The intervention is limited to air raids, military advice, and training and arming of moderate anti-IS forces, such as the Kurdish Peshmerga.

They are also co-ordinating action with Al-Assad allies Iran, Iraq, and the Hezbollah militia in Lebanon.

But the Western policy is that Al-Assad himself, whose forces killed tens of thousands of civilians, must step aside.

Russian 'technical-military support'

Putin, in Tajikistan, confirmed that his armed forces are active in Syria.

"We give technical-military support to Damascus and will continue doing it … and we call on other countries to join us in this”, he said.

He blamed prior Western interventions in Iraq, Libya, Afghanistan, and Yemen for creating the regional instability behind the migrant crisis.

"If Russia had not been supporting Syria, the situation in the country would have been worse than in Libya and the refugee flow would have been even bigger," he said.

For his part, Al-Assad told Russian press the same day: “I would like to take this opportunity to call on all forces to unite against terrorism”.

“If you want to implement anything real [in terms of political reform], it’s impossible to do anything while you have people being killed, bloodletting hasn’t stopped, people feel insecure”.

Ukraine

Putin spoke on Syria one day after the EU extended the life of its blacklist of 150 Russians and Russian agents responsible for the war in Ukraine.

His Middle East initiative has also prompted the US to ask Nato allies Bulgaria, Greece, and Turkey to say No to Russian military overflights carrying soldiers and weapons to Syria.
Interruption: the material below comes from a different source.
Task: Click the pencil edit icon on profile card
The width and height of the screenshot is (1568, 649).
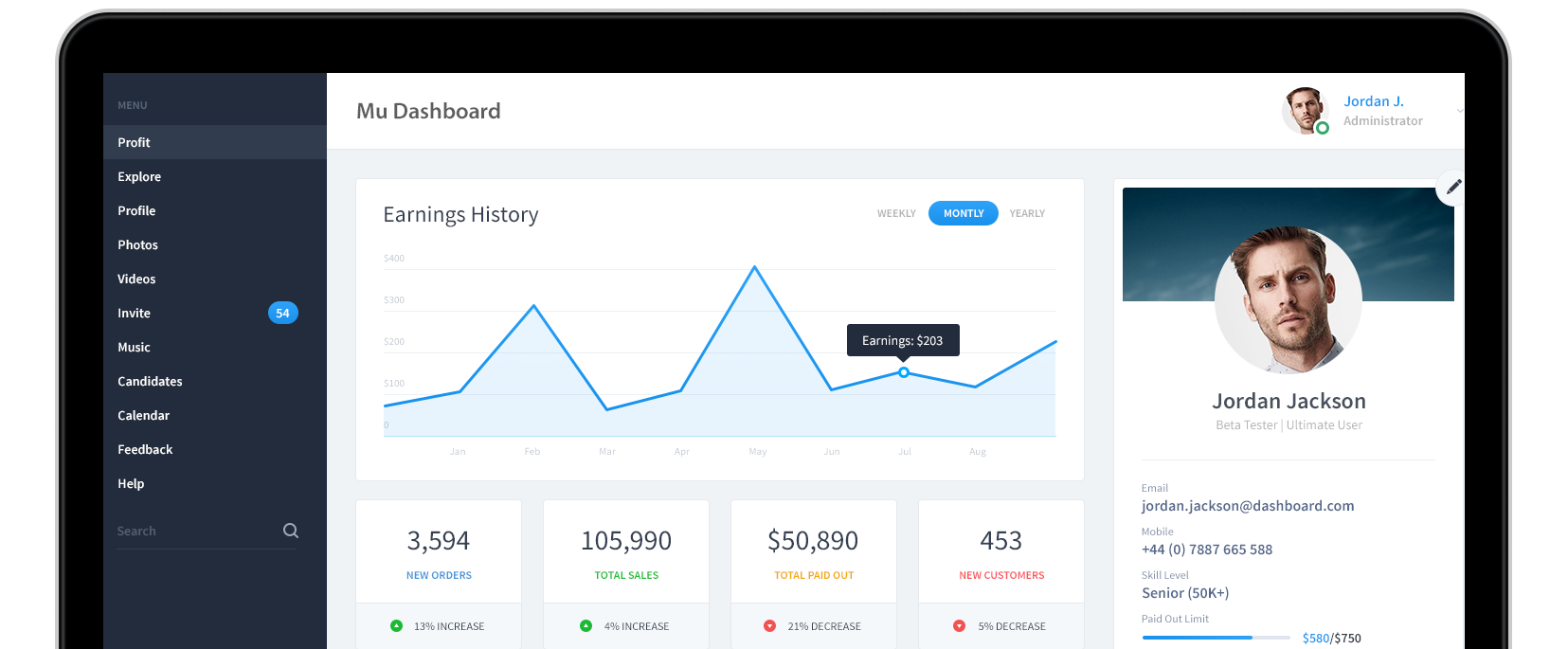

The EU’s new top priority is the tens of thousands of refugees coming from the region via Turkey and the Western Balkans.

Meanwhile, the French and German leaders are to meet Putin in October to discuss terms on Ukraine.

But for some analysts, the Syria project is designed to deflect interest from the Ukraine crisis and to rehabilitate Putin on the world stage.

Ulrich Speck, a Russia expert at the German Marshall Fund think tank, wrote on Tuesday that “Ukraine’s resistance against the Russian-led attack in Donbas in combination with support from the West has made it impossible for Moscow to win back control over Ukraine any time soon without a major war”.

He added: “Increasing Russia’s role in Syria presents an opportunity for Putin to put Moscow back in the center of global politics, distract from the quagmire that the Donbas has become, and to score points abroad and at home”.